Nenhuma notificação.
Nenhuma vibração.
Nenhum banner tentando vender outra coisa.

Só música. Mas por que alguém escolheria isso hoje?

A Angeline Richard escolheu.

Ela abriu seu app de streaming para ouvir “Trust Issues”. A música tinha sumido. Outras também.

“Não disponível na sua região.”

Ler essa frase me incomodou mais do que deveria. Uma sensação de que algo que você escolheu já não é mais seu.

Pra resolver, Angeline comprou um iPod Nano por U$40 no eBay. Baixou “White Pony”. Conectou o cabo. Arrastou as faixas. E esperou a barra azul completar.

Ela descreveu o processo como “uma pequena meditação”.

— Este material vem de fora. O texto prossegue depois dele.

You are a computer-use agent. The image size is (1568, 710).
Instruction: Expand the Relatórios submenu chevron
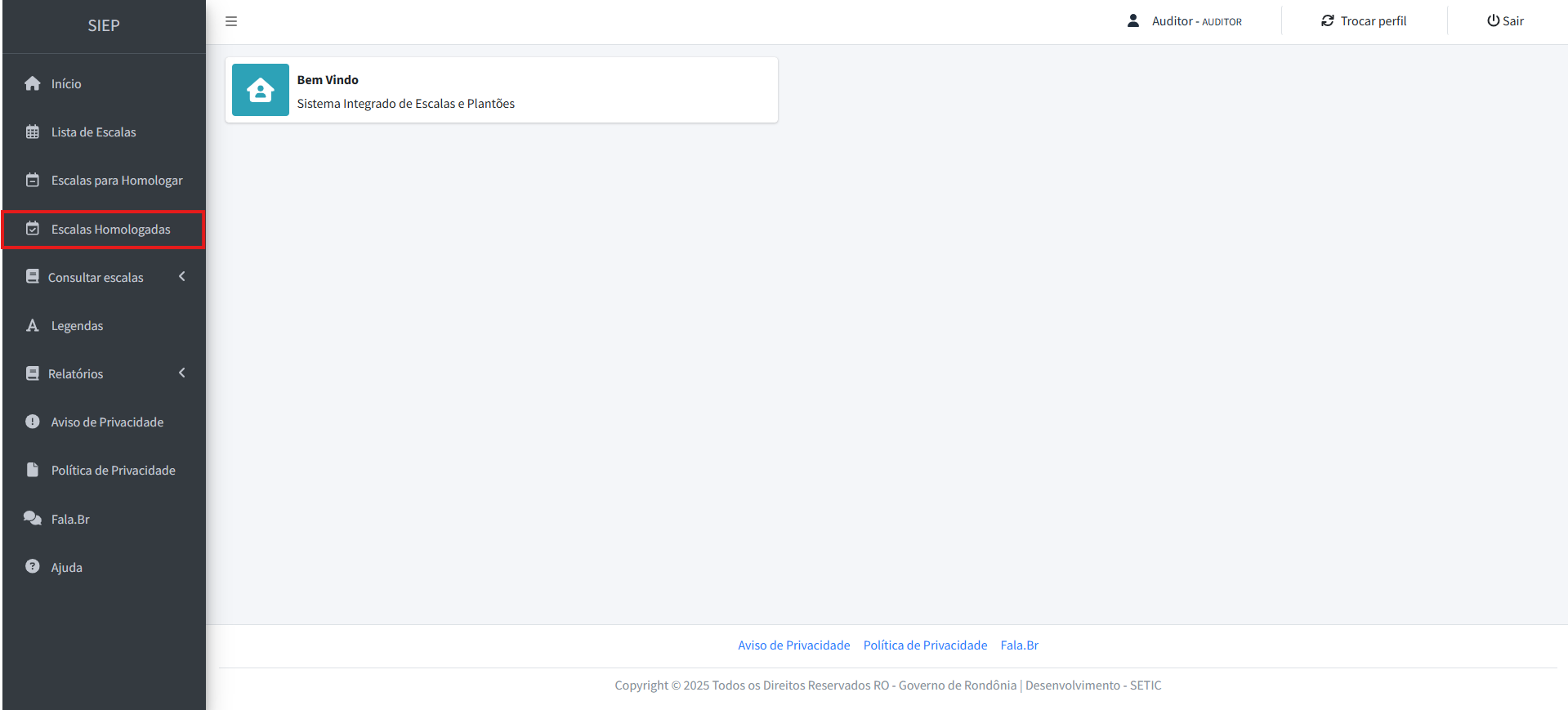coord(182,373)
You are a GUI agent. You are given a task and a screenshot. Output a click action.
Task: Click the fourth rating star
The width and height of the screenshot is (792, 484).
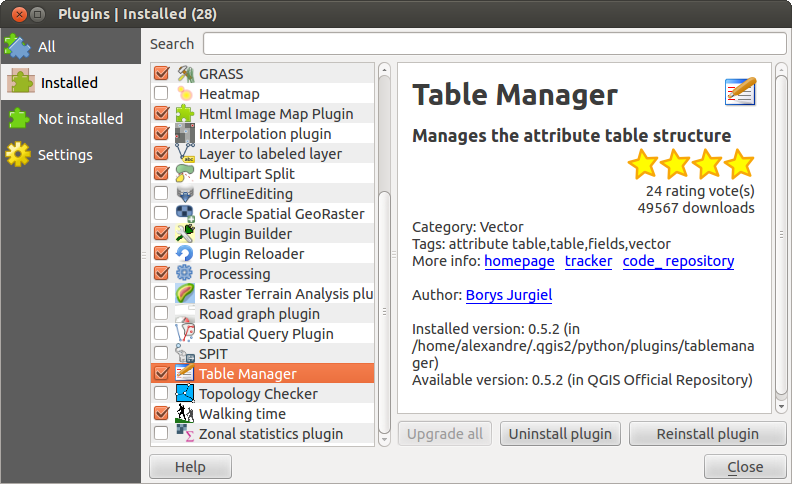click(x=739, y=164)
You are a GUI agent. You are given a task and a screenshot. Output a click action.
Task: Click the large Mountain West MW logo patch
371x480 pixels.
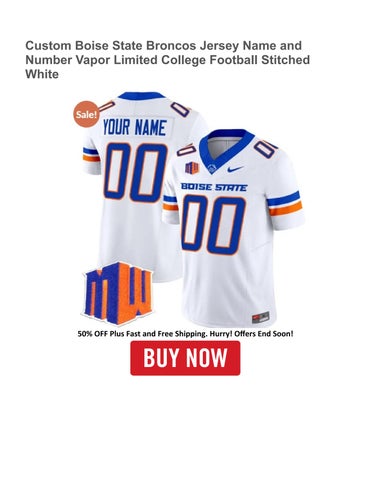pyautogui.click(x=117, y=293)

Me desceu bem. “Pequena meditação.”

O gesto lento. A fricção. A espera. Hoje a música começa antes mesmo de você decidir ouvi-la. Ela já está ali, sugerida, organizada, pronta para deslizar para a próxima.

1.000 músicas no bolso

Nos últimos meses, as buscas por iPods cresceram.

Algumas versões estão sendo vendidas até 60% mais caras do que há dois anos. E não houve relançamento.

As pessoas estão abrindo as gavetas mesmo.

Filhos usando o aparelho que foi dos pais. Irmãos mais novos descobrindo um dispositivo que faz uma coisa só... e faz bem.

1.000 músicas no bolso. Não infinito. Suficiente.

Enquanto isso, o brasileiro olha o telefone em média 58 vezes por dia.

Metade dessas vezes durante o trabalho. A espiada rápida que vira 5min. O 5 que vira 15. O scroll que não termina e te engole.

E isso é design. É arquitetura. É fast food de atenção.

O objetivo não é que você escute um álbum inteiro. Cada pulo de faixa vira dado. Cada interrupção vira oportunidade.

E o iPod não entra nessa disputa.

Ele não tem Wi-Fi. Não tem feed. Não tem segunda intenção. Só toca. E talvez seja isso que esteja voltando.

Não o objeto em si. Mas o limite. O controle. A fome por ter autonomia.

quantas palavras

Quantas palavras você deixa tocar até o fim antes de reagir?

Talvez o que esteja acontecendo não seja um movimento retrô, vintage, nostálgico.

Talvez seja uma tentativa de recuperar autoria. De escolher o que entra. De poder editar o que sai. De poder ESCOLHER o que sai.

Ter controle sobre isso, sobre esse processo.

Eu ainda uso streaming. Ok. Mas comecei a ouvir álbuns completos novamente. Por sinal, recomendo ouvir o álbum TODO da Gigi Perez.

No início, o silêncio entre as faixas parece maior. Dá vontade de mexer no celular. Abrir outra app. Fazer outra coisa.

Mas quando eu não faço, algo diferente acontece. A música ocupa espaço.

e assim eu levo meus dias


No café, eu tenho tentado fazer a mesma coisa.

Um espresso de cada vez.
Uma conversa por vez.
Uma tarefa por vez.
Um dia de cada vez.

Não quero der uma de purista. Mas eu percebi que presença não escala. Não tem como injetar dinheiro e vender mais (ou comprar mais, no caso).

Presença se pratica. Originalidade nasce da atenção, da intenção.

Quando vi que aquele iPod nas mãos daquele menino, senti uma coisa muito específica: alívio.

Alívio por saber que ainda existe pausa.

Que ainda existe reconsideração.
Que ainda existe a possibilidade de escolher diferente.

Talvez o iPod nunca tenha sido sobre tecnologia.
Talvez sempre tenha sido sobre isso.

A possibilidade de escolher diferente.